Another way to boost production on a well that is already producing is by refracturing a previously drilled well to reinitiate production. The refrac gives a boost to oil and gas production before going back to slightly higher late-month type curve levels. A rendering of a refracture from Halliburton is below.
As you can see, the rock is fractured in more places, and the existing fracture points have deeper fissures after the refracture. The finer sands discussed earlier will dig further into the rock and allow more oil to pass through into the well. Now that more surface area has access to the well, the type curve levels off at a higher level than before as the well matures.
Production from wells is important to understand because acreage can be valued based on the production of other wells nearby.
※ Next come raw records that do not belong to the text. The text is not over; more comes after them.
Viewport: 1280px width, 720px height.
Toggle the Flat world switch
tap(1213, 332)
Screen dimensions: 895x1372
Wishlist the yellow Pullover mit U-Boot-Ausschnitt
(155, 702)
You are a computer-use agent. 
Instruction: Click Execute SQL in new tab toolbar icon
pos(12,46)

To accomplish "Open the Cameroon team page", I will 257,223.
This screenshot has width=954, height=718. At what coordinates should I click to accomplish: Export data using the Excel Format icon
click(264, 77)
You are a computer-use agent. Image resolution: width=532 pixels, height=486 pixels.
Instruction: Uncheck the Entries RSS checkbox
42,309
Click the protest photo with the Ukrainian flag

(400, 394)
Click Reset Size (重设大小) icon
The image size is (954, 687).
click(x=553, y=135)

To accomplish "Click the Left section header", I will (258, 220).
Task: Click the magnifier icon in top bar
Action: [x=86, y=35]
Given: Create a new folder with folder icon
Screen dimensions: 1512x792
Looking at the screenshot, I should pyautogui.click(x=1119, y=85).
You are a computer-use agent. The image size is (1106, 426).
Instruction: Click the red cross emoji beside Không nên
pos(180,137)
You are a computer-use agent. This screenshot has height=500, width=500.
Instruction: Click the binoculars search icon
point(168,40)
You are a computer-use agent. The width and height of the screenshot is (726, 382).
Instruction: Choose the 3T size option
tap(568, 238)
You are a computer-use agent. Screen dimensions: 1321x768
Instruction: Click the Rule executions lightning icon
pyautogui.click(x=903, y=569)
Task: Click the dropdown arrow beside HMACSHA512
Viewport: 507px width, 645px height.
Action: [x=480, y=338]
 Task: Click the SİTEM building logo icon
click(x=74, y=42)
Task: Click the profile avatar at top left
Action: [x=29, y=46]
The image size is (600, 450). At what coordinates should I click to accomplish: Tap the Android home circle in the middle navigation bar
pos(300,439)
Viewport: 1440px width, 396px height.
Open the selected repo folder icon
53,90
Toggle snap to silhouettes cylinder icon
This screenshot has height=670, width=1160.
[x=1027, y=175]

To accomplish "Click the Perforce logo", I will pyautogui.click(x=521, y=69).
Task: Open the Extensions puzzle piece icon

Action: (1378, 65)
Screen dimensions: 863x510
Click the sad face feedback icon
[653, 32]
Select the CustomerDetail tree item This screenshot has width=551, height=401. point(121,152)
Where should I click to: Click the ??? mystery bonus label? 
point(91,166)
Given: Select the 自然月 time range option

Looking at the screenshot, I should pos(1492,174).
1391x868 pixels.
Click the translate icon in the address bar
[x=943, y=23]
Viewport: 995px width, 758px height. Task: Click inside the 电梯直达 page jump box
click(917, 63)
Geology plays a large part in how wells will perform, so finding companies with acreage in the most productive regions can lead to lucrative results. It is important to pay attention to the completion design, because if wells can be further improved from a better completion design, then previous well results may only be fractions of their true potential.
Below is an oil productivity map from Centennial's investor presentation. The map shows why the management chose to buy Centennial's acreage when they were looking for buyout opportunities under Silver Run. The acreage was decided based on the production of other companies in the region. This further supports claims that historically productive acreage is likely to remain productive due to the underlying geology.
Source: Investor Presentation
Disclosure: I am/we are long CDEV.
I wrote this article myself, and it expresses my own opinions. I am not receiving compensation for it (other than from Seeking Alpha). I have no business relationship with any company whose stock is mentioned in this article.